Welcome to another episode of Tiger Tuesday.
From the moment the private jet N517TW, a 2008 Gulfstream 5 owned by Tiger Woods, took off sometime before 9 a.m. ET on Tuesday from near Port St. Lucie, Florida, golf Twitter has been in a frenzy tracking the latest whereabouts of a plane believed to be carrying Tiger on his way to test out his surgically-repaired leg at Augusta National, and what it means for the possibility that Tiger may compete next week at the 86th edition of the Masters.
Golf Twitter took turns posting updates as he made his way to golf’s promised land, touching down at approximately 9:30 a.m. ET
“Tiger, this you?” Golf Channel’s Ryan Lavner playfully asked.
Later, the plane was seen circling Augusta. Was he landing at Daniel Field or Augusta Regional Airport?, Geoff Shackelford of The Quadrilateral asked.

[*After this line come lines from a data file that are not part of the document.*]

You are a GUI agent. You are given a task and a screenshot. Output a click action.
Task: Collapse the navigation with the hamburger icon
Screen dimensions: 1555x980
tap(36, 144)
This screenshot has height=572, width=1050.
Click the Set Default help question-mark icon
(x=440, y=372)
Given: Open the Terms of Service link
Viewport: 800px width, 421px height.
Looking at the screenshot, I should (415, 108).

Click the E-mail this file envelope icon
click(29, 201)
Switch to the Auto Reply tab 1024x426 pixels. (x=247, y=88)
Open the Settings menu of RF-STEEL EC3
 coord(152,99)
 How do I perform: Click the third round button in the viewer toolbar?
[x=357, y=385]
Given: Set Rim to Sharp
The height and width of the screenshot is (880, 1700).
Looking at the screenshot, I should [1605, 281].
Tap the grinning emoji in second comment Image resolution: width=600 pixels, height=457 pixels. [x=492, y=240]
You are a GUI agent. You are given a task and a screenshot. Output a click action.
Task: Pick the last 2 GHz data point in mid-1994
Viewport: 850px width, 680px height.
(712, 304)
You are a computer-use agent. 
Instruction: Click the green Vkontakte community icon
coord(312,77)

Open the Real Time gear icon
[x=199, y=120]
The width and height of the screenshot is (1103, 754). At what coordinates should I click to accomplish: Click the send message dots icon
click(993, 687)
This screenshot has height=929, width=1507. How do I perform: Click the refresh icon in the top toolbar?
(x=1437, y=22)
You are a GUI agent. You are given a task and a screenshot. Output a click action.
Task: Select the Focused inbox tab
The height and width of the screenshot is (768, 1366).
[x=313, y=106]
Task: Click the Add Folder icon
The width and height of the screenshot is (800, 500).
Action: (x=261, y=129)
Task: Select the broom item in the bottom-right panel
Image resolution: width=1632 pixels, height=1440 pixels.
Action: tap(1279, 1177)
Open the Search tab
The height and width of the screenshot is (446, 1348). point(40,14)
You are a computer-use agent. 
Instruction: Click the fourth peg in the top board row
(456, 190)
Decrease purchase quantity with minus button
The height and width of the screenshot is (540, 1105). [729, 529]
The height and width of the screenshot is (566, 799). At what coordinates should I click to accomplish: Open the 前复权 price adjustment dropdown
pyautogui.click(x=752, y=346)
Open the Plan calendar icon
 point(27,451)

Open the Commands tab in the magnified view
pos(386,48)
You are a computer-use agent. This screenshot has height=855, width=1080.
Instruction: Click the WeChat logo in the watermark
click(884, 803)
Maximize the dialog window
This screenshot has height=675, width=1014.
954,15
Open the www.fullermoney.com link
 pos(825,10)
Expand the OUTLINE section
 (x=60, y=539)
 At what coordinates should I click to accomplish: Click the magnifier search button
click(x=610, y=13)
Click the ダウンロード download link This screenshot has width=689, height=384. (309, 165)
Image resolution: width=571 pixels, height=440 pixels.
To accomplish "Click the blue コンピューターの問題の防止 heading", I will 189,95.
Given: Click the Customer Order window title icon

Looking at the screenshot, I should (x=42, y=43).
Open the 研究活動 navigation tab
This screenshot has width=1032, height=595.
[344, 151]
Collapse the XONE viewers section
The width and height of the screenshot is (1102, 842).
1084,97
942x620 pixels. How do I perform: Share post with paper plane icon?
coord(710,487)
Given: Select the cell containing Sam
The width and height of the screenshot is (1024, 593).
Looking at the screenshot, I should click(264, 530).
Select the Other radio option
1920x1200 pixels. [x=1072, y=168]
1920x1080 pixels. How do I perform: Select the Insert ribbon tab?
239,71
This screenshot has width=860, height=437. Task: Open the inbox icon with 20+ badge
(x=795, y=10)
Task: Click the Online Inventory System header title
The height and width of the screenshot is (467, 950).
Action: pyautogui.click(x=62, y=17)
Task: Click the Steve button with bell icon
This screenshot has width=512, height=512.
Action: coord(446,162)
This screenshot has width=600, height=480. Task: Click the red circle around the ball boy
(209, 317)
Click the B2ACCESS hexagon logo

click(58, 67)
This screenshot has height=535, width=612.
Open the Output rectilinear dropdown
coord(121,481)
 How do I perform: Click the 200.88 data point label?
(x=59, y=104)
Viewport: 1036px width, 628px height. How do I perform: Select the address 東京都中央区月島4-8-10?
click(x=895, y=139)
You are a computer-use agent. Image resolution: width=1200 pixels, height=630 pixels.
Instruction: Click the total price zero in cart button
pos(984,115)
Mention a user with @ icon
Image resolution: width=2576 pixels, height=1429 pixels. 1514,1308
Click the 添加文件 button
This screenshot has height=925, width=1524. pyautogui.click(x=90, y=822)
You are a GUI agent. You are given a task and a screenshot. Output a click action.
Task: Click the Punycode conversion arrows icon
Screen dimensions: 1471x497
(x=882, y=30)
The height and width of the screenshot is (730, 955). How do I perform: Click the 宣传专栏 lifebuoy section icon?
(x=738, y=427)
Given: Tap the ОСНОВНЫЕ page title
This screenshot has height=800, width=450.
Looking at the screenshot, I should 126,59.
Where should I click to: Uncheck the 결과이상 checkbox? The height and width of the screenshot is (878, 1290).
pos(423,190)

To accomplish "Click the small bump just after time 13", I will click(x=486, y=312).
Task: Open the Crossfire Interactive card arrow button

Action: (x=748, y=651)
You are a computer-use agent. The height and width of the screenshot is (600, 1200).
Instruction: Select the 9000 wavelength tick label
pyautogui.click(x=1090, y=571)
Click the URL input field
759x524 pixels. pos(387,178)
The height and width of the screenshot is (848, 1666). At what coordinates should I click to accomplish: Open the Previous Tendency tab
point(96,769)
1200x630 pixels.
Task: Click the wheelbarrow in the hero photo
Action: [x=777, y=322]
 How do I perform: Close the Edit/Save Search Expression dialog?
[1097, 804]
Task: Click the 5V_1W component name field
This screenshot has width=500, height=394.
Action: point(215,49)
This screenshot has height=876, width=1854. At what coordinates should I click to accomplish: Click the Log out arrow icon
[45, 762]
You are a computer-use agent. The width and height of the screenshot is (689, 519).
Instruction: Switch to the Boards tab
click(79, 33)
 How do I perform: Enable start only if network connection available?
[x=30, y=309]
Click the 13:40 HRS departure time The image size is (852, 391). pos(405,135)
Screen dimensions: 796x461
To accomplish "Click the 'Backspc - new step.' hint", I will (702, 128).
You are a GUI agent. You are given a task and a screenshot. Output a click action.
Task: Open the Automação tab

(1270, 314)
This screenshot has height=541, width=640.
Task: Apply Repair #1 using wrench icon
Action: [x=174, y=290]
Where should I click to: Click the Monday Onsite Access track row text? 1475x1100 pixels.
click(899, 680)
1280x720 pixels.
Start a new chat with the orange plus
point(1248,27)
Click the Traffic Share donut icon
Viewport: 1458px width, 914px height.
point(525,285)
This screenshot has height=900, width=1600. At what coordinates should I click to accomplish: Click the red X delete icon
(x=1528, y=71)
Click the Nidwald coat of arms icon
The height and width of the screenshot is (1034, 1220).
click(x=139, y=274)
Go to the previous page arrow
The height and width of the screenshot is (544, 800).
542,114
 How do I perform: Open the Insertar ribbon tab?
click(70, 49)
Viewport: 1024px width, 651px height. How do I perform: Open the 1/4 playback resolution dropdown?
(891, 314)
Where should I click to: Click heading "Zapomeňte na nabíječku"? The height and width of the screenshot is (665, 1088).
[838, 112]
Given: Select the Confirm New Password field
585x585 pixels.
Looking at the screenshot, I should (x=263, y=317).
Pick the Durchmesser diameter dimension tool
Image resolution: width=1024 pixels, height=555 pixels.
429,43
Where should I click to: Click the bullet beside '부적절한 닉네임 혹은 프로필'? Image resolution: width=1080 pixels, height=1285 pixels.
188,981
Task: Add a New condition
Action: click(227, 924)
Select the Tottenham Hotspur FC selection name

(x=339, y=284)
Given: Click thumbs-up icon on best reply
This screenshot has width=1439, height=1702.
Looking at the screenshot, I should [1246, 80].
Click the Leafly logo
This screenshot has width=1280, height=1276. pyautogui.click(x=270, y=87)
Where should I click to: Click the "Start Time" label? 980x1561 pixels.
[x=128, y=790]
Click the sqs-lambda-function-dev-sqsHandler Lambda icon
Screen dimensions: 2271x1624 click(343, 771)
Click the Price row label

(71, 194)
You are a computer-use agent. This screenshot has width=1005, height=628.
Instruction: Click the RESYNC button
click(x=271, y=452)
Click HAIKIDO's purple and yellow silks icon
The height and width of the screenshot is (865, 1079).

“This is golf’s version of the NORAD Santa Tracker,” Golf Digest’s Claire Rogers observed.
Eureka Earth went next level and provided video of the plane on the runway.
Jeff Ridyard, a golf coach and short-game specialist, posted a tweet that said: “I can confirm that TW is playing at Augusta National today.”
What does it all mean? Hard to say, but Tiger appears to be making enough progress in his rehab from last February’s single-car crash in Los Angeles to keep his hopes (and those of Tiger Nation) alive that he could return next week. Tiger previously has said that his leg was nearly amputated.
As reported last week, Woods is still listed among those past champions expected to play. He hasn’t told Augusta National – as Phil Mickelson and Ian Woosnam already have this year – to move him into the list of past champions not competing with the likes of Jack Nicklaus, Gary Player and Tom Watson.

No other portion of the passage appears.